Saturday, 5 February 2011

Dennis Kucinich Requests To See Bradley Manning

By now you have heard about Private First Class Bradley Manning, a military intel officer who has been charged with being involved in leaking classified documents and videos to Wikileaks. He's been in solitary confinement for months, and human rights groups have been looking into his treatment, claiming that he’s been abused.











HAGERSTOWN, Md. (AP) — The United Nations’ top anti-torture envoy is looking into a complaint that the Army private suspected of giving classified documents to WikiLeaks has been mistreated in custody, a spokesperson said Wednesday.


The office of Manfred Nowak, special rapporteur on torture in Geneva, received a complaint from one of Pfc. Bradley Manning’s supportersalleging conditions in a Marine Corps brig in Quantico, Va., amount to torture, said spokesperson Xabier Celaya. Visitors say he spends at least 23 hours a day alone in a cell.

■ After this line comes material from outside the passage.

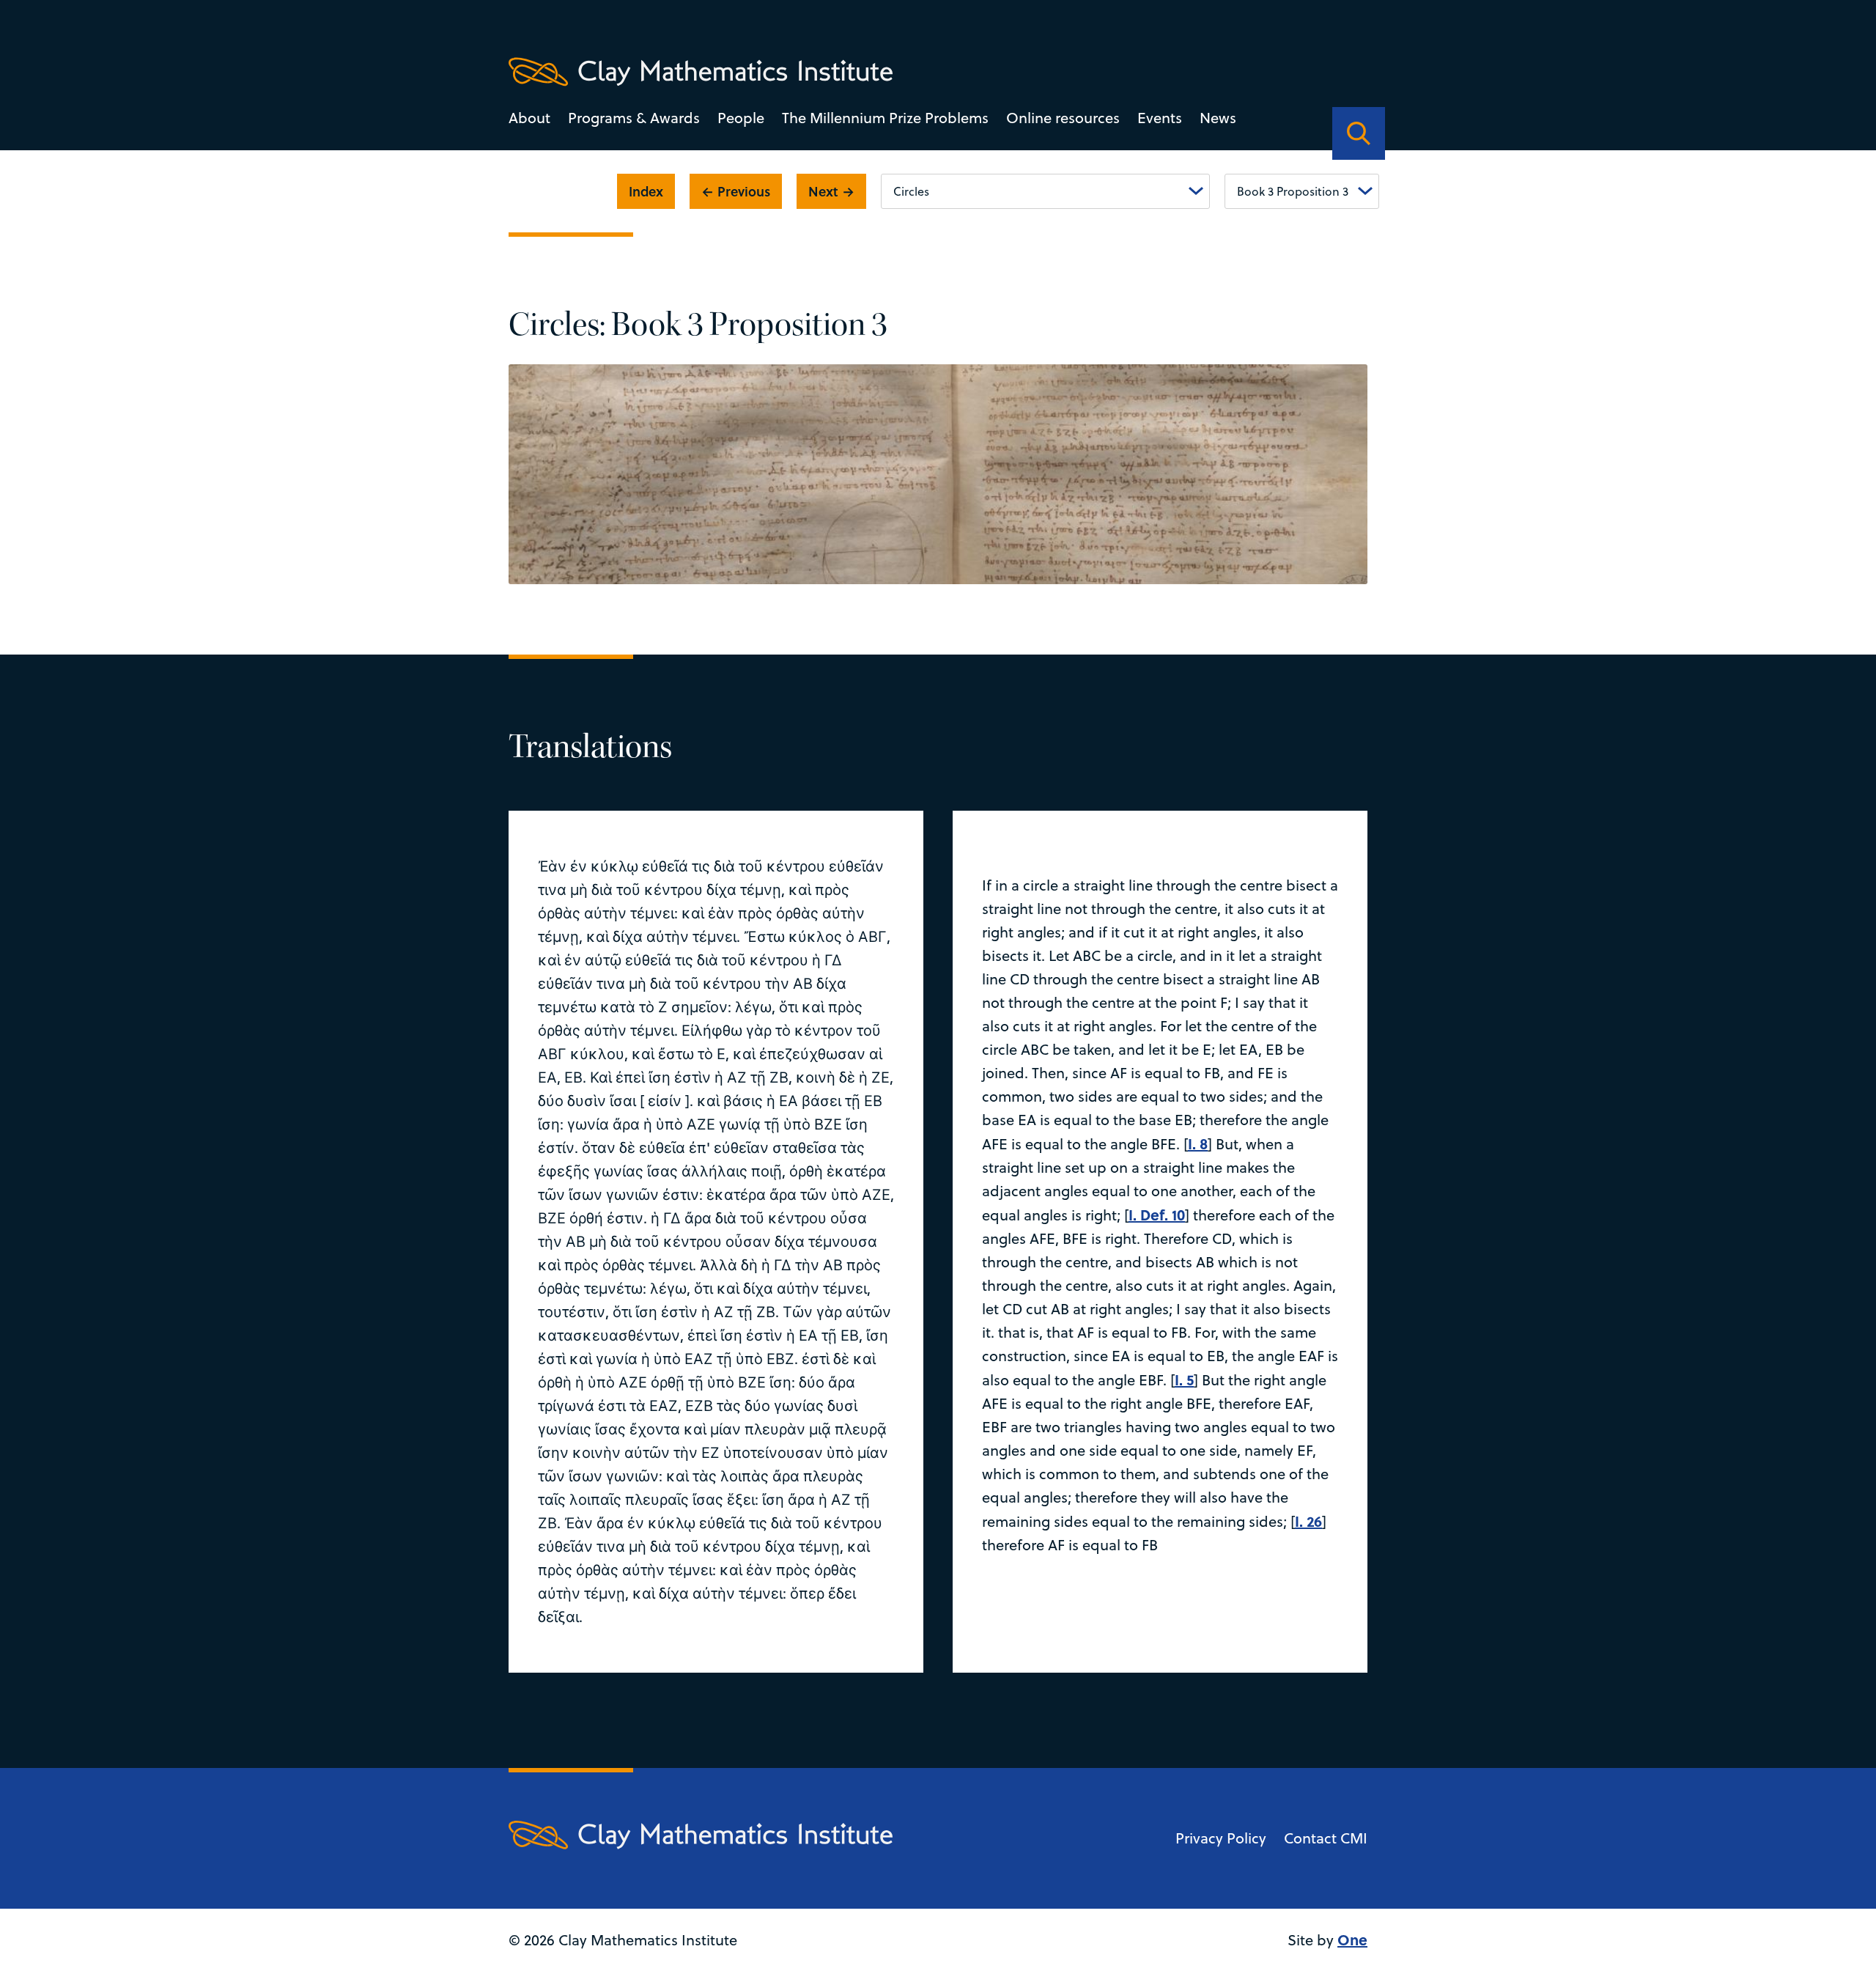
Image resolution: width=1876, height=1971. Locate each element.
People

The U.N. could ask the United States to stop any violations it finds.


Think Progress is now reporting that Rep. Dennis Kucinich is protesting the Army’s treatment of Manning, as well as requesting face time with him. Why? Because he (among others) would like to see for himself what is actually going on, and he is questioning whether this is a case of the U.S. Constitution being violated. If it is, he wants something to be done about it:


This is particularly shocking in light of new information revealed that Manning was suspected of having poor mental health before he was deployed to Iraq, with some superiors even requesting that he not be given firearms. Yet despite this press coverage of Manning’s treatment, the military has offered very limited access to him and has refused to address the concerns of human rights and civil liberties advocates.


Now, Rep. Dennis Kucinich (D-OH) has sent a letter to Defense Secretary Robert Gates inquiring about Manning’s condition, protesting the Army’s treatment of him and requesting a visit with the imprisoned solider. In the letter, Kucinich writes that, if Manning is need of mental health treatment, the “Army must end the extreme conditions of” his confinement or at the “very least…explain the justification” for taking such extreme measures during his imprisonment.


Common Dreams has posted Kucinich’s entire letter here. The following excerpt refers to the possibility of Manning’s Eighth Amendment rights being ignored:


Now, reports indicate that the Army has taken Pfc. Manning, a soldier with documented mental health problems, and confined him under conditions that are almost guaranteed to exacerbate his mental health problems. If true, the Army’s treatment would obviously constitute “cruel and unusual punishment” in violation of the Eighth Amendment to the United States Constitution.


There have been ongoing arguments about whether or not Manning has been abused. As Think Progress notes, “solitary confinement is a practice that is common in America’s prison system.”


However:


Last month, leading human rights groups Amnesty International and the Physicians for Human Rights both sent letters to the Department of Defense protesting Manning’s treatment; they noted that solitary confinement is widely used across the United States, it isalmost unheard of for it to be used against a prisoner like Manning who has yet to even be convicted of a crime.


Questions still linger. Hopefully, Dennis Kucinich will be able to provide some answers.